Market technical show that current resistance levels can be found at 1.6134, 1.6200 and 1.6248 with major resistance found at 1.6248 as the level has been tested frequently in the past few weeks. Support levels can be found at 1.6042, 1.5949 and 1.5887
The New Zealand Dollar looks slightly weaker after pushing up heavily before market close on the back of US data which led to a weakening of the US dollar. It was a mixed bag overall though for the high flying kiwi as retail sales were weaker than forecast. However, overall the Kiwi still remains the stand out currency among the commodity currencies, as the Aussie economy starts to try and drag on the NZD.

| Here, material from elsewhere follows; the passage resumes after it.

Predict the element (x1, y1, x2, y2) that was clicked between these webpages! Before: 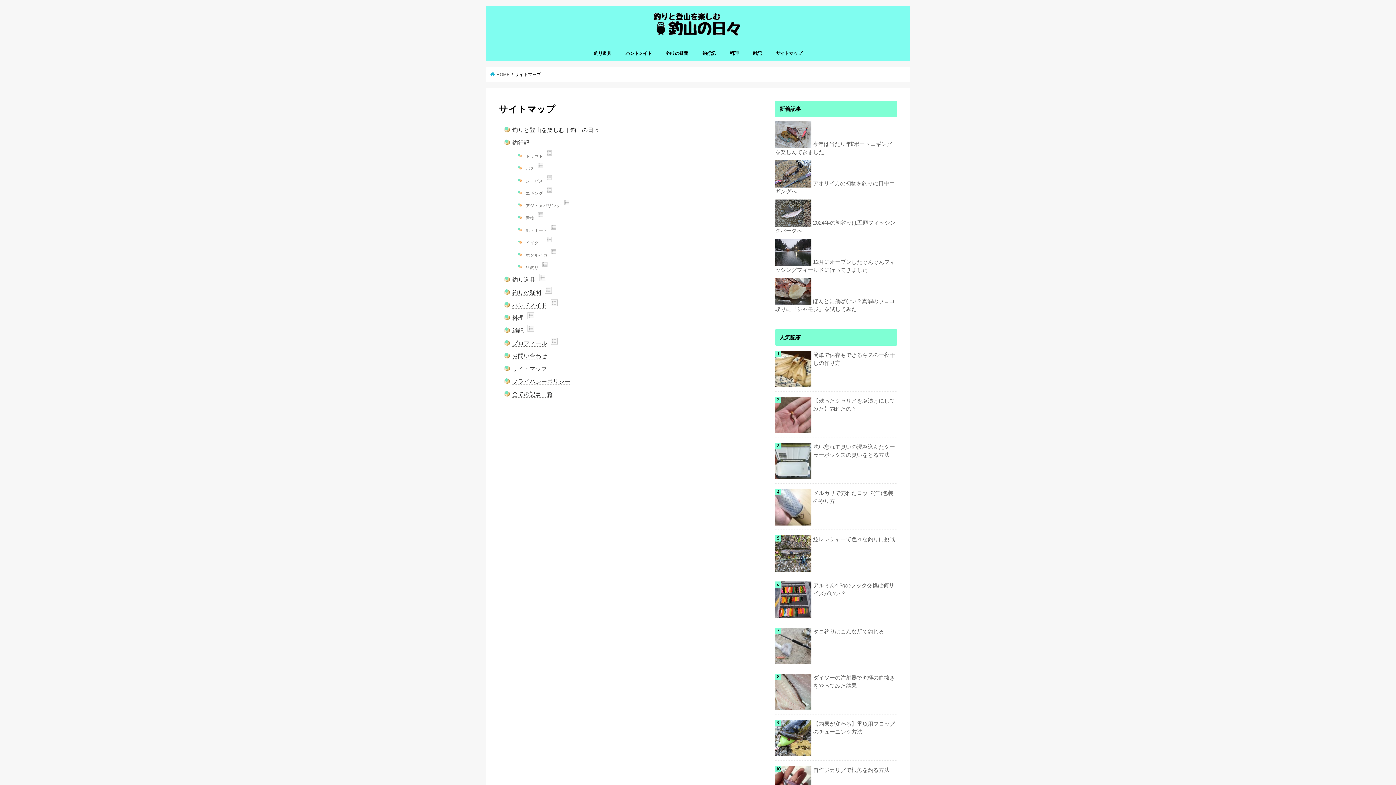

Traders this week will be watching the PPI input for the country which expected to be stronger for input but slightly weaker for Output. Overall though most major moves will be as a result of the AUD and the USD which is expected to be active this week with their own PPI due out along with Retail Sales.
Market technicals show that resistance can be found at 0.8375, 0.8430 and 0.8508. While market support can be found at 0.8225, 0.8165 and 0.8121. The current RSI shows buying pressure starting to taper off for the currency. It looks likely that some fall could be in the works, however market sentiment is currently still weak as to direction.
The Yen has broken out of its triangle and shot up to touch the 100 mark. However, markets are still trying to discern the current direction and after touching the 100 mark the pair has looked for further news to help push it further.
The Yen has an opportunity for large movements though as the Trade Balance is due out on Tuesday night, and followed up on Thursday by the Bank of Japan Monetary Policy Statement which is expected to talk up reforms and the need for further stimulus sometime next year to help cushion reforms.
Looking at market technical we can see that current resistance is at 100.442, 101.047 and 101.486 with the major level of support at 100.442. Support levels can be found at 99.591, 99.279 and 98.940. RSI also shows the massive buying pressure for the USD over the Yen, however, this could not signal a pullback due to the slow progression from the RSI chart.